### [Your goal]
Output as a numbered list the lines of the entries, starting at the very beginning and ending at the line that contains "The image size is (635, 1166).", with blank lines left out.
►
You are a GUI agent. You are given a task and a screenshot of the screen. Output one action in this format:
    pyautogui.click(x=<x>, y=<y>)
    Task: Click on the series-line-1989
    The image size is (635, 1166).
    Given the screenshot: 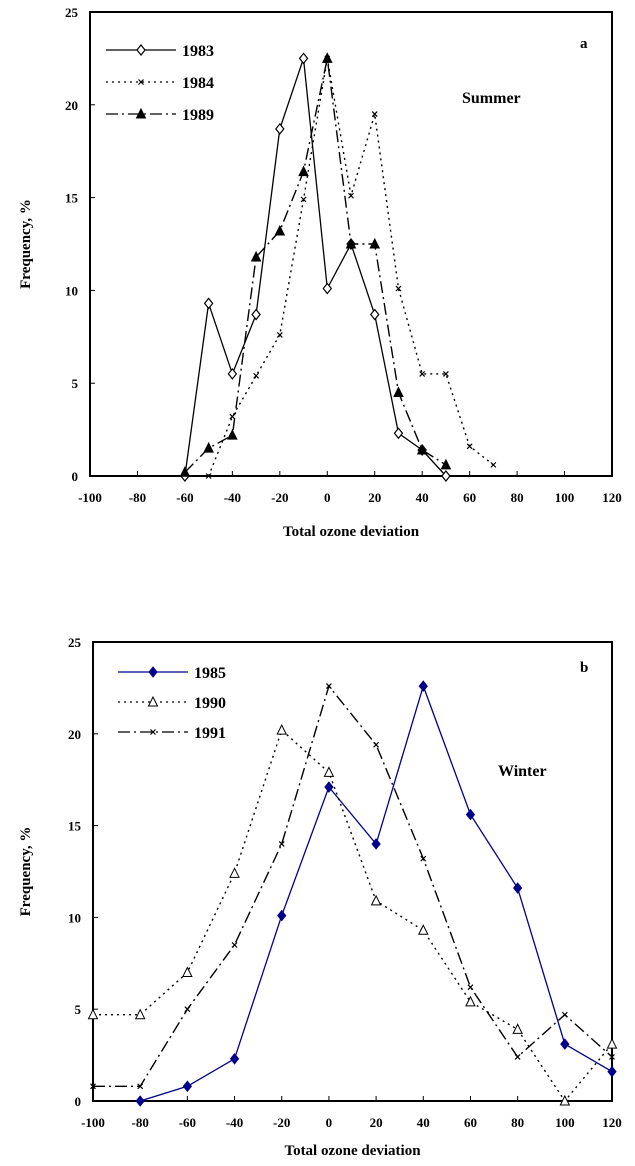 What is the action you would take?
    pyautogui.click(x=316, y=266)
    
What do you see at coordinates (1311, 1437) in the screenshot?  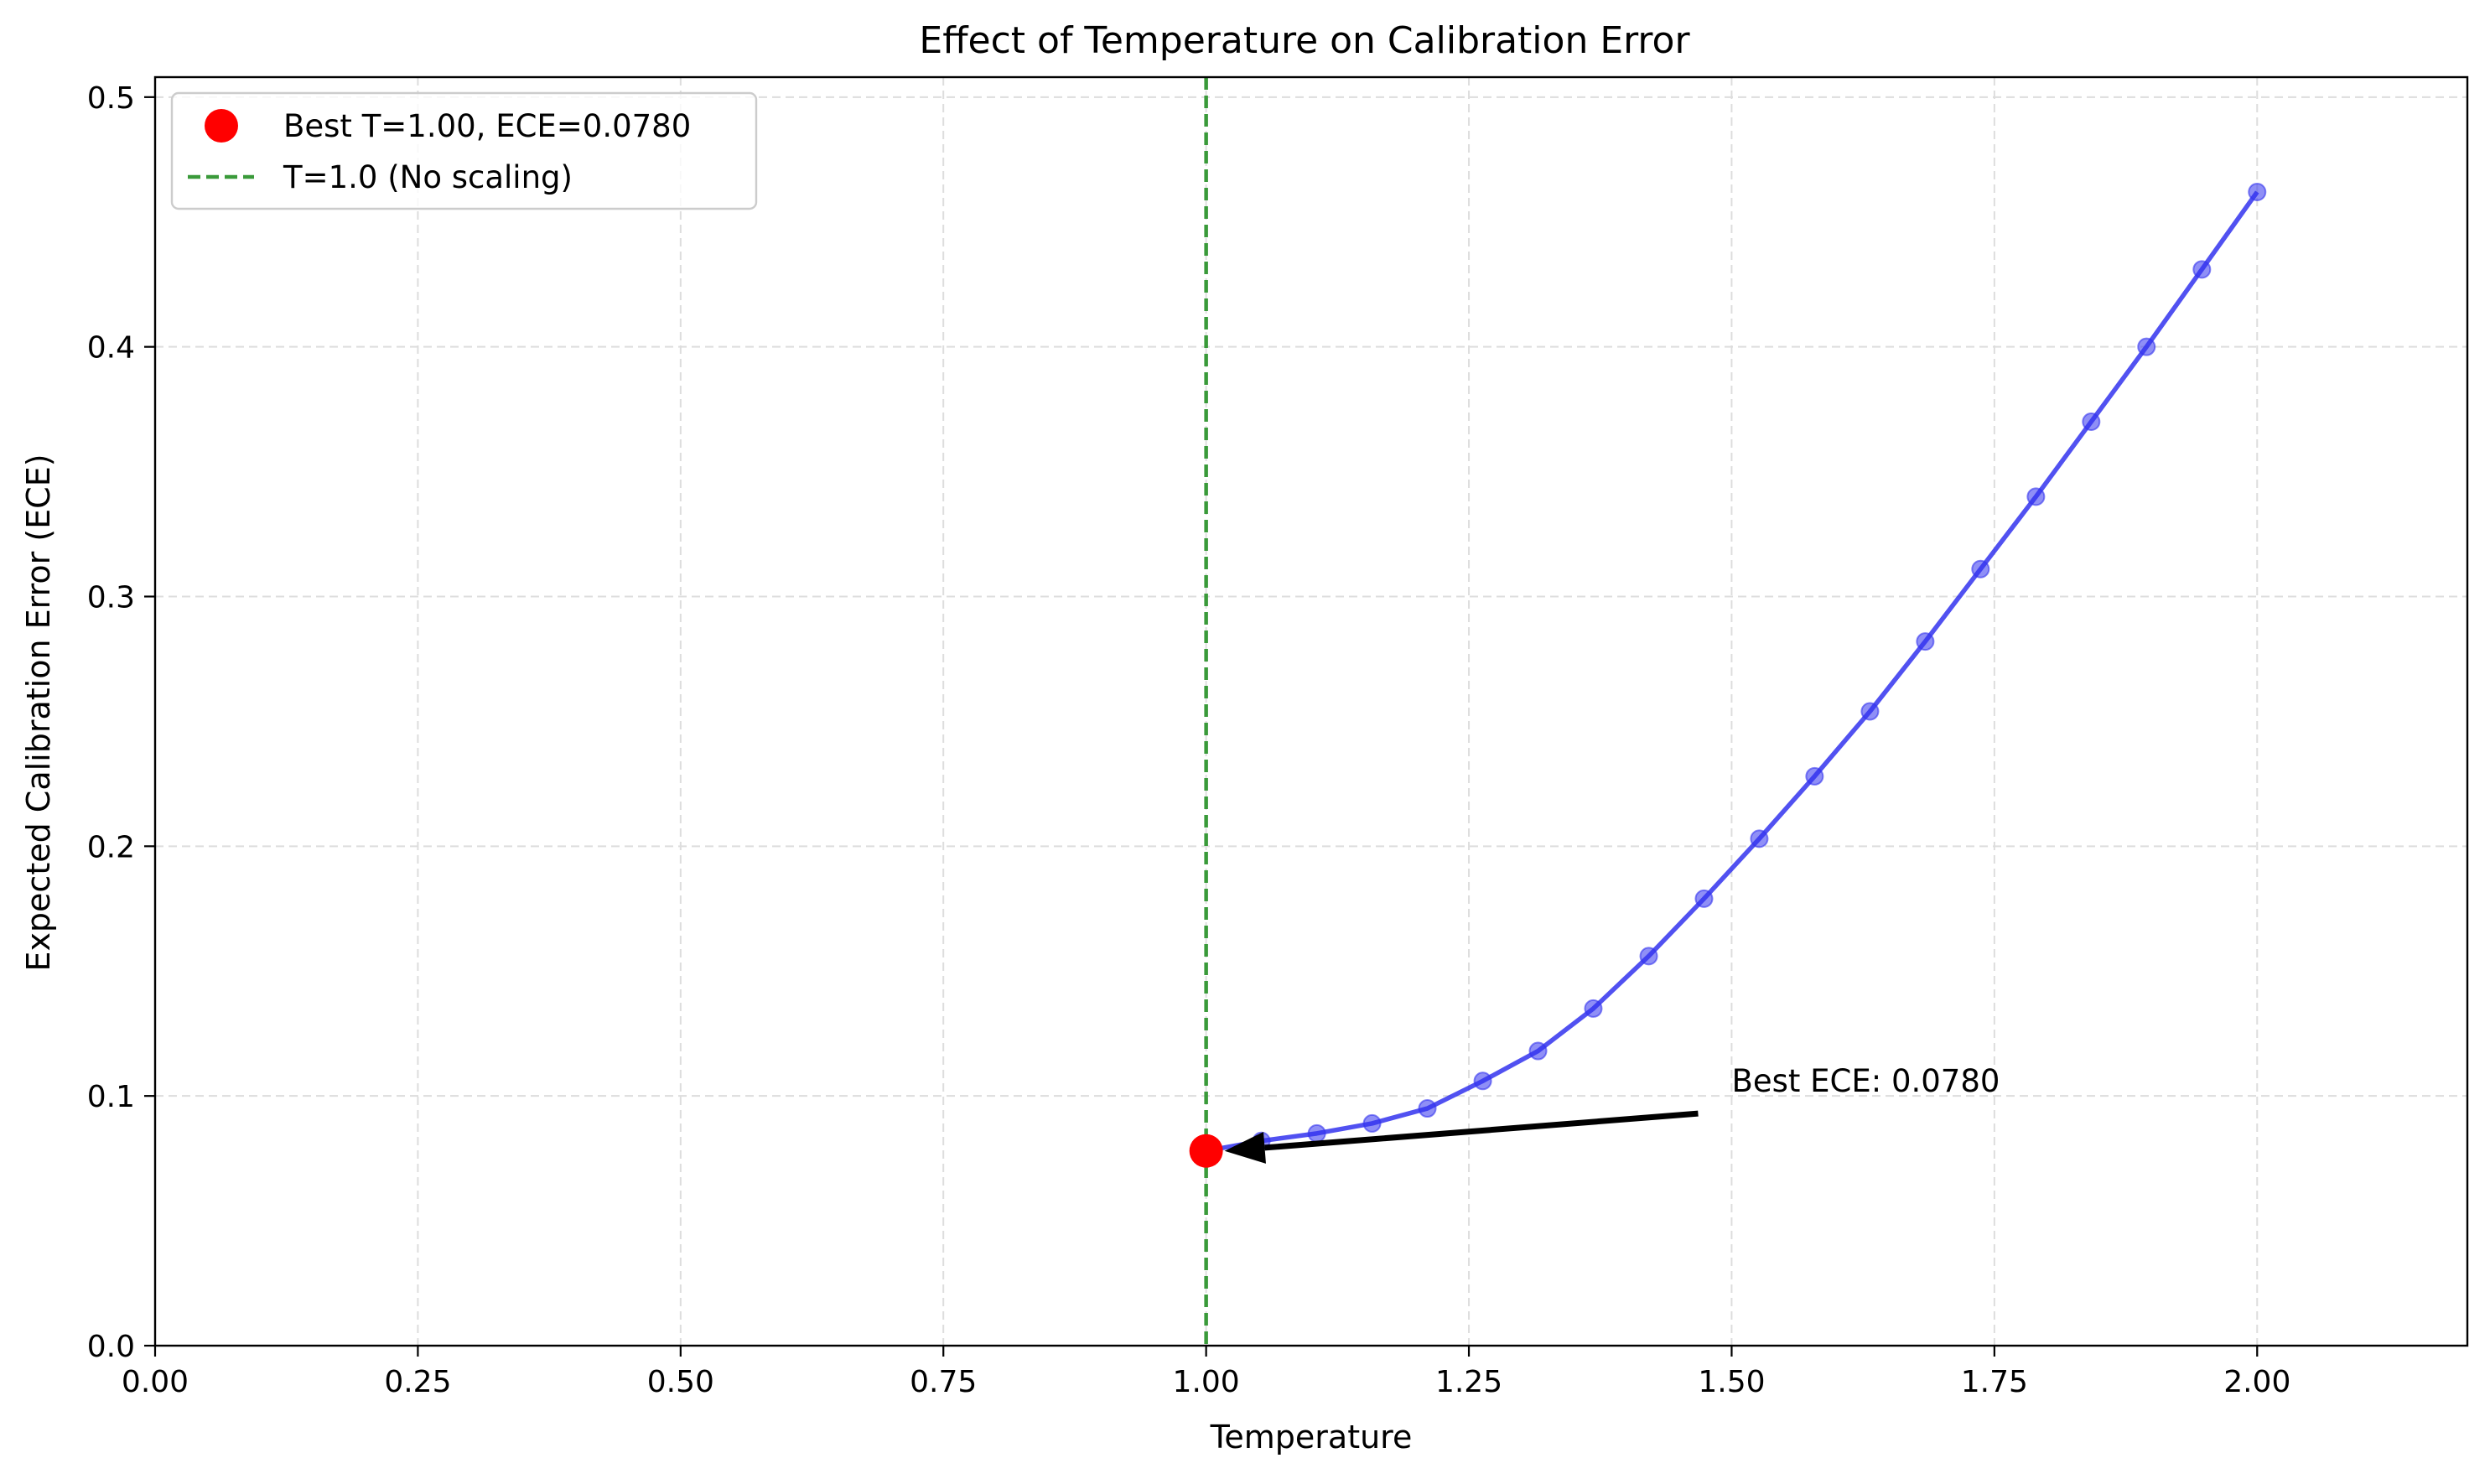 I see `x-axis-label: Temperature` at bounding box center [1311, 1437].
◄
### [Task response]
1. You are a GUI agent. You are given a task and a screenshot of the screen. Output one action in this format:
2.     pyautogui.click(x=<x>, y=<y>)
3.     Task: Click on the series-line-1989
4.     The image size is (635, 1166).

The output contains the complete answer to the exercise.